▶ Your assignment: Output the line that contains "Task: Click resize" together with each line after it, through the final line of the listing below, word for word; omit pictures.

▶ Data in this exercise:
====

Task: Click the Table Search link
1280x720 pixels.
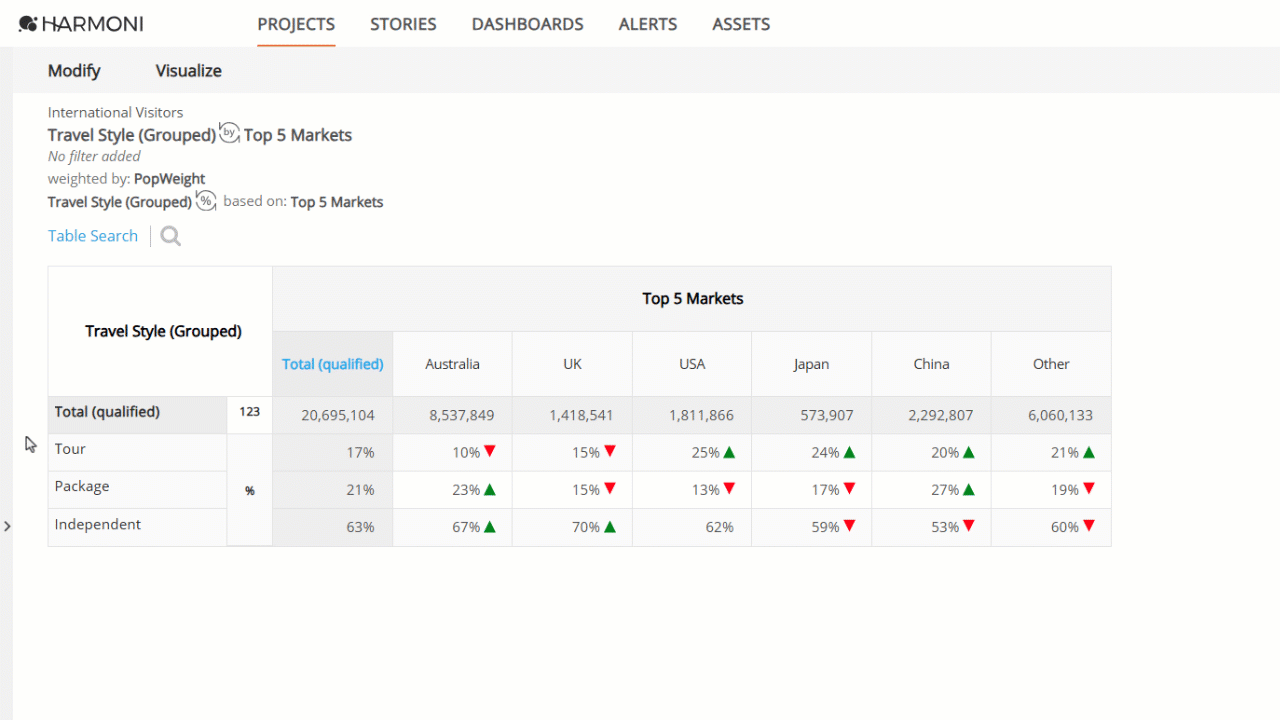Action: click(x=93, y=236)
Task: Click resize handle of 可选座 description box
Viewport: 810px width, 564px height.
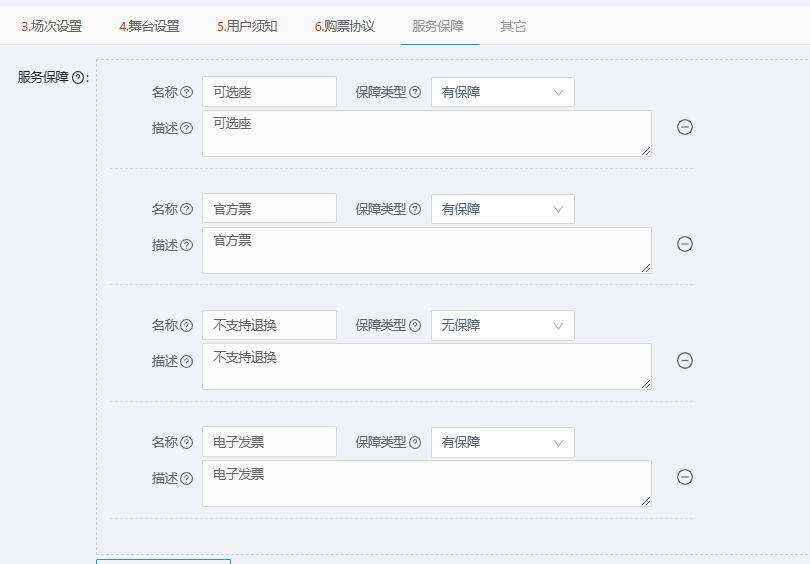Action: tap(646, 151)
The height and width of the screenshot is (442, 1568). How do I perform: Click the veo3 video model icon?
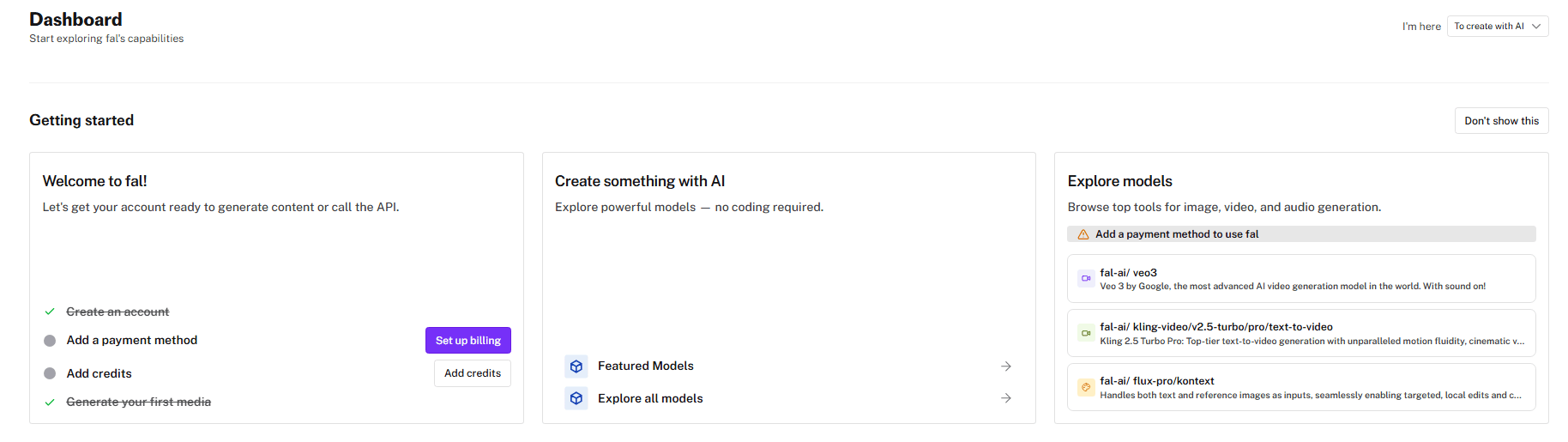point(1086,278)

====

▶ Answer for the task:
Task: Click resize handle of 可选座 description box
Viewport: 810px width, 564px height.
Action: tap(646, 151)
The height and width of the screenshot is (442, 1568). How do I perform: Click the veo3 video model icon?
point(1086,278)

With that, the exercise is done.